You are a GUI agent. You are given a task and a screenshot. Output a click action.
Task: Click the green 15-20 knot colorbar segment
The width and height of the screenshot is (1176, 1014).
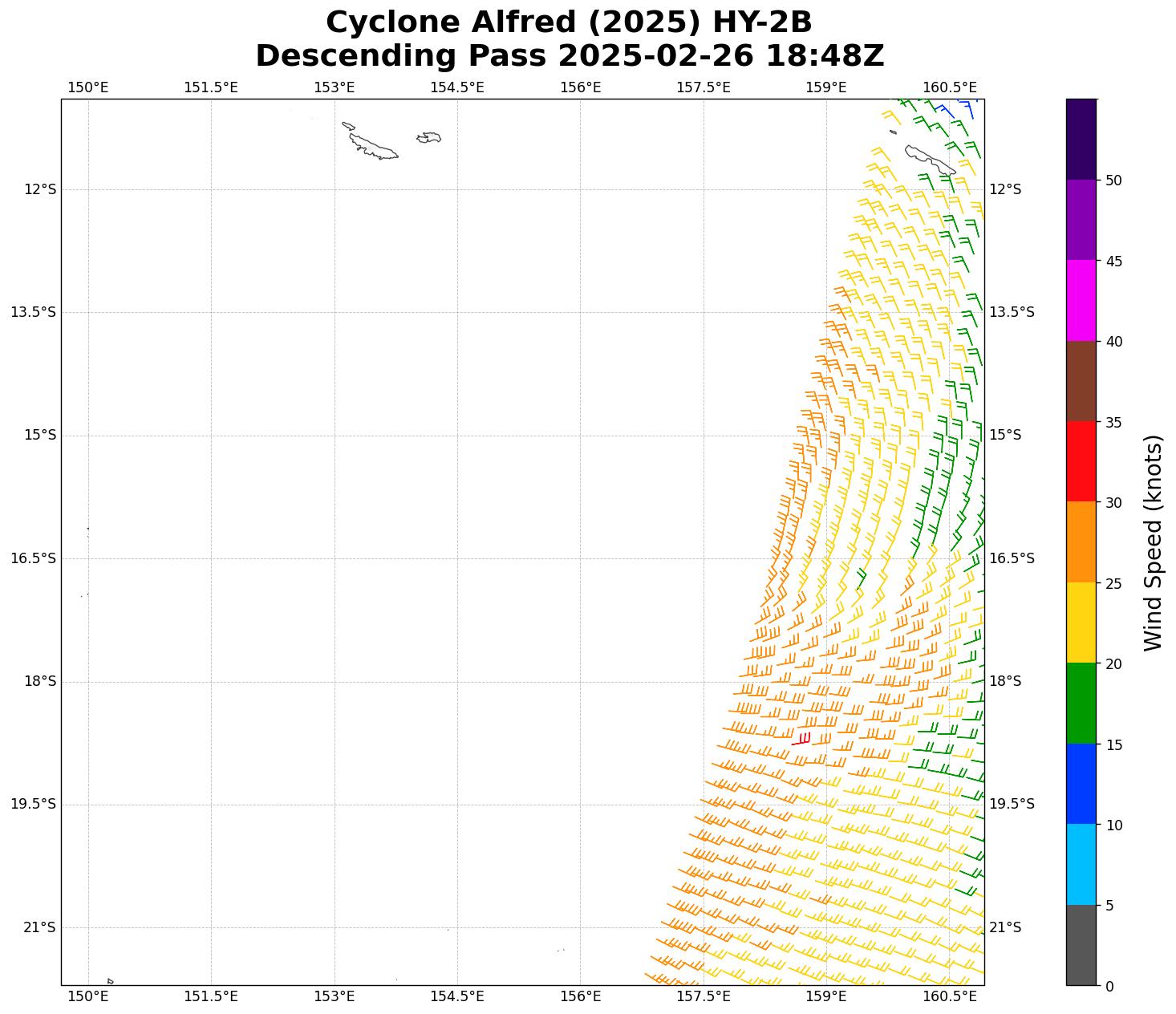click(1081, 703)
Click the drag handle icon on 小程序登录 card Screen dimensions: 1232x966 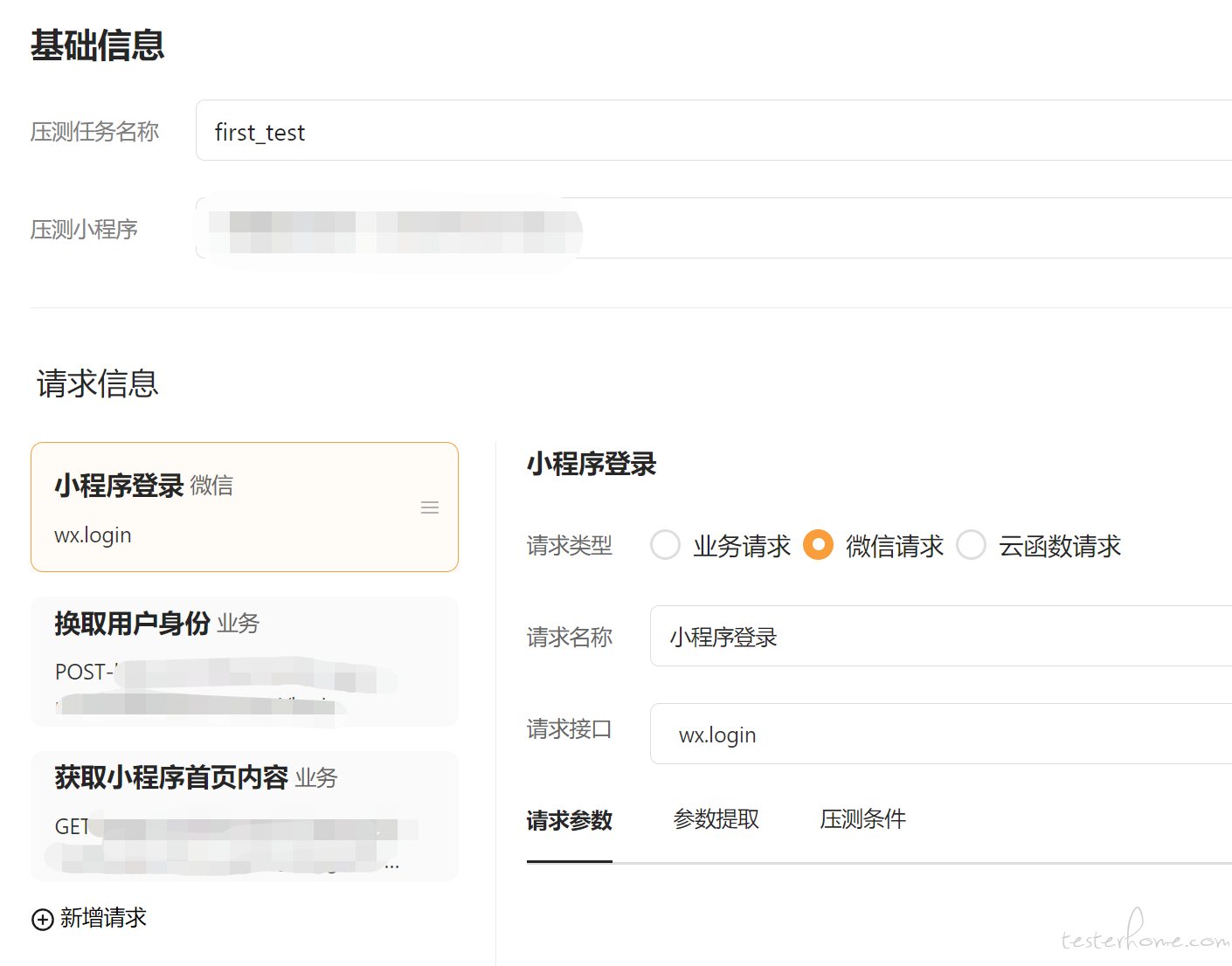pos(430,507)
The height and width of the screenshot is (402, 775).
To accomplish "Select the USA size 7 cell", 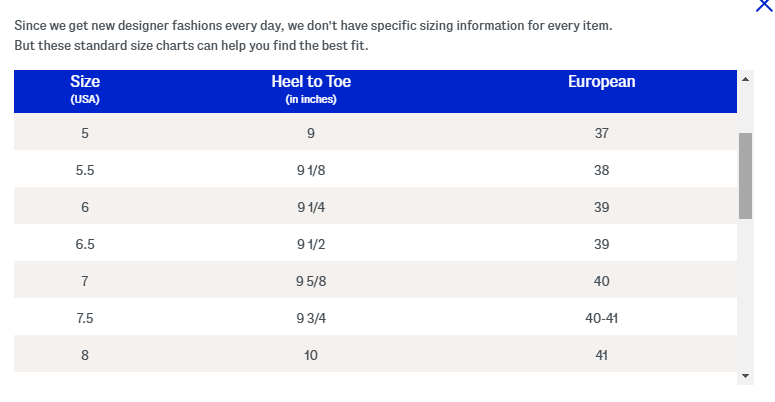I will [x=85, y=281].
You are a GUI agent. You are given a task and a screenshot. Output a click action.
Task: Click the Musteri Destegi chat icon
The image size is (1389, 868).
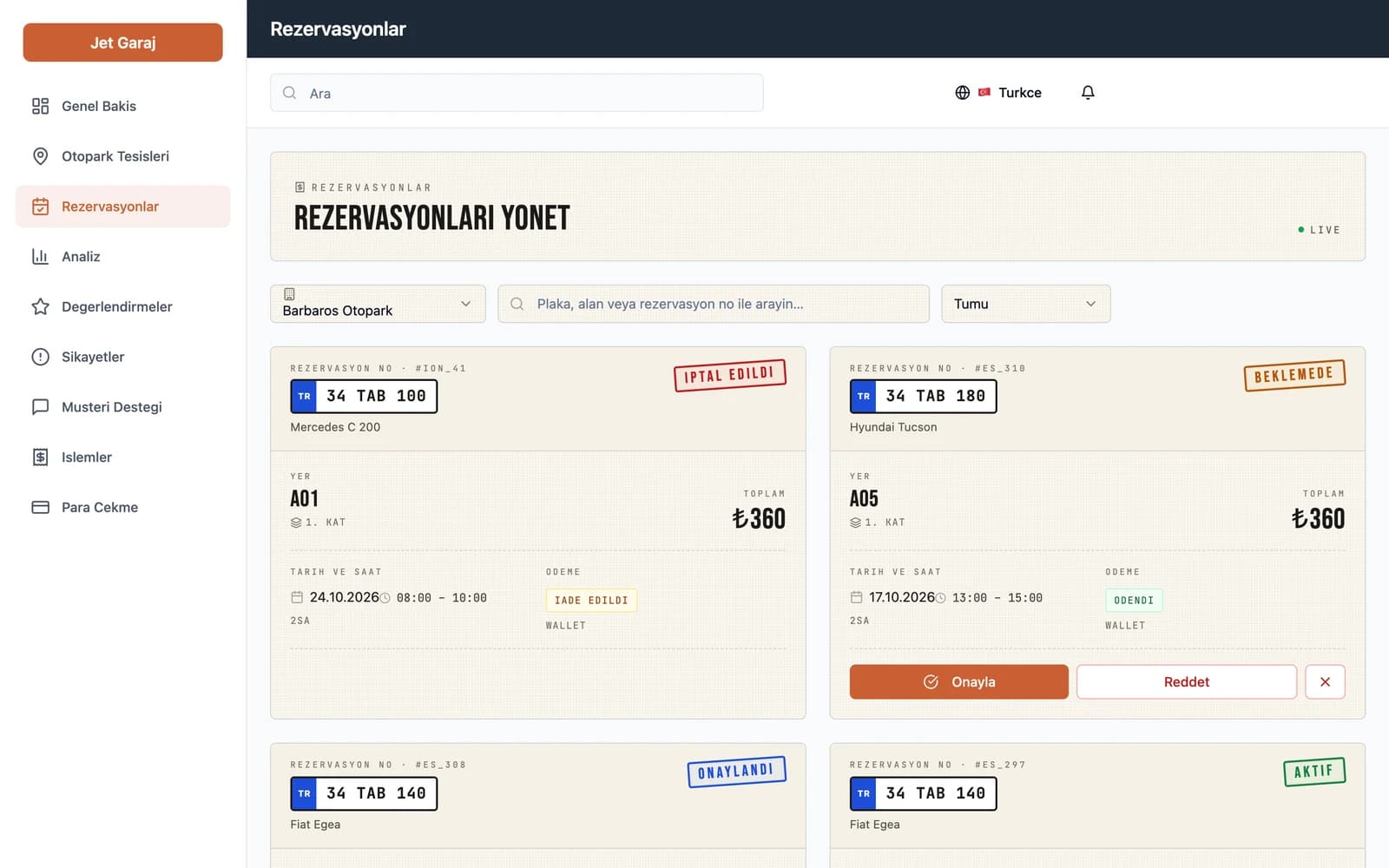coord(40,407)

· · ·

● **The problem**
Please find each line in the items above that contains the word "screenshot", and copy every such line in full.

● **Full solution**
You are a GUI agent. You are given a task and a screenshot. Output a click action.
The width and height of the screenshot is (1176, 1014).
The height and width of the screenshot is (402, 775).
You are a GUI agent. You are given a task and a screenshot. Output a click action.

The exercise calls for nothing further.